1.  AccountAbility: Why did you become interested in stakeholder engagement?  

Witold Henisz:  A lot of academics studying political risk focus on which countries to avoid and how to define investments and determine the risk-adjusted rate of return. But this finance focus misses the strategic element of interacting with stakeholders. I found there was very little research on the link between strategy and stakeholder perception, so I began to talk to company managers and develop an actionable methodology.

What I saw in the mining and oil and gas sectors was a common conception about relationships with external stakeholders and a desire to win their hearts and minds.  Who’s out there, who’s powerful, who’s connected to whom.  There’s a real parallel between this and work that is going on in political economy and sociology.  I saw the potential to link the two in a way that would be relevant to multinational corporations, to NGOs, and to communities.  

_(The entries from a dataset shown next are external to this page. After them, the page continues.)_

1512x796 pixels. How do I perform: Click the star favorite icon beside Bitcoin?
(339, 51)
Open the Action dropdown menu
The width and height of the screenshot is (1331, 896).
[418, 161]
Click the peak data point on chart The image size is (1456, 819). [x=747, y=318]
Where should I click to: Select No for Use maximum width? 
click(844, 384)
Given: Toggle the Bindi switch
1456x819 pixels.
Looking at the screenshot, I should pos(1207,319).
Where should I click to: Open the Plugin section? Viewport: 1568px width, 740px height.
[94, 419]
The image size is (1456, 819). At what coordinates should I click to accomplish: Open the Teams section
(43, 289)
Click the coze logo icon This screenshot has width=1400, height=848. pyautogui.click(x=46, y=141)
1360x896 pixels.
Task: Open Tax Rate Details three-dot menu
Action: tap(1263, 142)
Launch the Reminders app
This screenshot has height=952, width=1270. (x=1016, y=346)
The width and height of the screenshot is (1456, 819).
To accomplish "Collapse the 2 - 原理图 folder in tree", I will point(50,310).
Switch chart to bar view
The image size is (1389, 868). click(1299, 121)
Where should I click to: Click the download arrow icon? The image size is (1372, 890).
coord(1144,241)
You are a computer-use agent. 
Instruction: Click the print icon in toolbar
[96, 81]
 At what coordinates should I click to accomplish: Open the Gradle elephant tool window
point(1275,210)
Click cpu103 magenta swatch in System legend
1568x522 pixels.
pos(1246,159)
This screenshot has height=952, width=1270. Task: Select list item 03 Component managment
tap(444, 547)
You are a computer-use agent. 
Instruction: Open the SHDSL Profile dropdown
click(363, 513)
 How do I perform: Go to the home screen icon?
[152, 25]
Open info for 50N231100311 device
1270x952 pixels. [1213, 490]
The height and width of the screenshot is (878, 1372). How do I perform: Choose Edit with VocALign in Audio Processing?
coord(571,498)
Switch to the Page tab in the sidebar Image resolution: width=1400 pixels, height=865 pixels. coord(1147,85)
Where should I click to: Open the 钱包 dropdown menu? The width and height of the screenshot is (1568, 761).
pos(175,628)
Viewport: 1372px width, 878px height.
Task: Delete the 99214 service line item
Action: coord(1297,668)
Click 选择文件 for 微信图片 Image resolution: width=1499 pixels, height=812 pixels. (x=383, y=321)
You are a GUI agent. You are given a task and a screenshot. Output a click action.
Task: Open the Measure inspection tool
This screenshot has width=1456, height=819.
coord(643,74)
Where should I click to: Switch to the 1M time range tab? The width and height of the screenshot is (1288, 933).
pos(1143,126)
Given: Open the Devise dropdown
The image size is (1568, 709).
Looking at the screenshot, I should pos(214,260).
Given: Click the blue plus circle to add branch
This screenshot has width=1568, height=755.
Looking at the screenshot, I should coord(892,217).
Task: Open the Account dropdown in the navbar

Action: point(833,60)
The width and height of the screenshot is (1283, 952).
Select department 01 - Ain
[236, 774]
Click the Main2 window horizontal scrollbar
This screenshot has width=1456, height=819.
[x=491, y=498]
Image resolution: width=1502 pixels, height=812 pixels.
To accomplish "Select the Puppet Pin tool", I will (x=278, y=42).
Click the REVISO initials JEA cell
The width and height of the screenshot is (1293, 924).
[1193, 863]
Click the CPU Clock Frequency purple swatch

And that’s been my research program -- to bring in data from both stakeholder databases, and also from the media -- to create structured information about stakeholder networks and stakeholder power, and then subject it to analytical modeling in a way that can provide insight as to who you should reach out to, what you should say, who’s the most important stakeholder.  

2. AA: What has prevented researchers and practitioners from understanding the value of stakeholder engagement?

WH:  There is a common tendency to try to design the best investment up front from an engineering or legal perspective and think that if you have the right design and plan then the operations will take care of themselves. But it’s the actions that happen over the life of the investment that determine its success or failure. The challenge is how you manage it day-to-day, especially in the face of unexpected shocks and demands from stakeholders, and how you respond, that determines whether you survive and profit over 10 or 20 or 30 years.  

3.  AA:  Can you explain the methodology?    

WH:  Sure, the methodology focuses on the identity of the stakeholders and their relative power.  Who has more sway over the final outcome than others?  Who’s strongly connected?  Who likes whom and who dislikes whom?  

We triangulate as much information as possible to answer these questions.  We might interview dozens of different people.  We’ll look at the media.  We’ll look at blogs.  We want to get a 360 view on who the actors are, what they want, who they’re connected to, and what they like.

That information goes into a hybrid coalition politics and social network model in which each actor is trying to win the hearts and minds of all the other actors, to come as close to what they want as possible.  Each actor makes a decision whether to join another coalition or not, based on whether doing so will help them get what they want.